- **TASK TO COMPLETE**: One number is the whole answer: how many lines of the records include "will".

[Items from a data source]

———

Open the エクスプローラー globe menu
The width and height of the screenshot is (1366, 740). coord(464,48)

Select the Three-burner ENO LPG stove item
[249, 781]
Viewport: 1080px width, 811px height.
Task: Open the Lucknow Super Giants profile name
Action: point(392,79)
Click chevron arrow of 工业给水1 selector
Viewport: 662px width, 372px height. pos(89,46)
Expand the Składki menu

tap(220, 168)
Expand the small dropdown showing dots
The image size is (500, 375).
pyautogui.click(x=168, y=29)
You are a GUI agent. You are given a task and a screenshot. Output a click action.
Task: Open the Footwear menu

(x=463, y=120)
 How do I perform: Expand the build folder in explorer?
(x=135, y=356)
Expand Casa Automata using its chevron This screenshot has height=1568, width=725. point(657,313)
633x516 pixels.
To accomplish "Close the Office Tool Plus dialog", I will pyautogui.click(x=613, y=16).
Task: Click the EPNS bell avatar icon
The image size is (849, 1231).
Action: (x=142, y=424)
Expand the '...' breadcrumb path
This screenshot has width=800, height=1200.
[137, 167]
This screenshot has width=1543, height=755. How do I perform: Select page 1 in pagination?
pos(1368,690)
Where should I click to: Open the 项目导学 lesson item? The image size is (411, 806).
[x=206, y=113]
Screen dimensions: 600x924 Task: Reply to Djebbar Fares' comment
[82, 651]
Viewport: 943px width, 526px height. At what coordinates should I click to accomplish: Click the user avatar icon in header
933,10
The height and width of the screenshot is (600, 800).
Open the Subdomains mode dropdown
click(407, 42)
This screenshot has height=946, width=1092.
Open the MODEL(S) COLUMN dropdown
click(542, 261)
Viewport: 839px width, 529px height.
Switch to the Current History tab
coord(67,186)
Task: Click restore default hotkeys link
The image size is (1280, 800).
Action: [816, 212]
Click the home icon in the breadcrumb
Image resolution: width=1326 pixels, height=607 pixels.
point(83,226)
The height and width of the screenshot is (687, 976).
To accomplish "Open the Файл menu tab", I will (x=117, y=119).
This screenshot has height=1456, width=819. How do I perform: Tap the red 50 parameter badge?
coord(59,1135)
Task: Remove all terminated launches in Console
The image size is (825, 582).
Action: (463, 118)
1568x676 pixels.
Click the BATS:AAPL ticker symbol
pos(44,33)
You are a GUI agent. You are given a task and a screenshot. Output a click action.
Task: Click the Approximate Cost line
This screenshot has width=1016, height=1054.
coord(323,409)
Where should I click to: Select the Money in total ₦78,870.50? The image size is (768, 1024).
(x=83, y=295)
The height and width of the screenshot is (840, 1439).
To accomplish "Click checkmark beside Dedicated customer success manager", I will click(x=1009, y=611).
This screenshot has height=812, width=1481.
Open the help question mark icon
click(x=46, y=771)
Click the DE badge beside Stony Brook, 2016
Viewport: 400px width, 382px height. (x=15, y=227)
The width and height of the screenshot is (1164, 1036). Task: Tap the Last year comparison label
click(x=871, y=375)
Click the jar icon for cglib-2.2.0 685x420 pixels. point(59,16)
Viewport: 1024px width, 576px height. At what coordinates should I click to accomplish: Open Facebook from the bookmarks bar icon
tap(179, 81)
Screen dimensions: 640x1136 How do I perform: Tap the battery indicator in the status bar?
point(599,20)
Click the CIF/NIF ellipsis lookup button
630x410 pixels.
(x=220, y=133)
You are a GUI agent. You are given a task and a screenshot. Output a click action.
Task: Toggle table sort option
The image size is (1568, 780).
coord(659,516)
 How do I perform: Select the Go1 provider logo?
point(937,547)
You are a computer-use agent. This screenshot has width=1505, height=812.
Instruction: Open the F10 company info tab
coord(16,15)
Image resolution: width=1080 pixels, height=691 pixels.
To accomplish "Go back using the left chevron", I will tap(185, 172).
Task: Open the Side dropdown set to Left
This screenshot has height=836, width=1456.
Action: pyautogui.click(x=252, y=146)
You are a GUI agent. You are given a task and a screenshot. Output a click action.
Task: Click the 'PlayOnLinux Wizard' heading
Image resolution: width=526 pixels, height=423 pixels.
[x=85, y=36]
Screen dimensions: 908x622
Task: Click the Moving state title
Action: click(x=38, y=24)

———

- **ANSWER AREA**: 4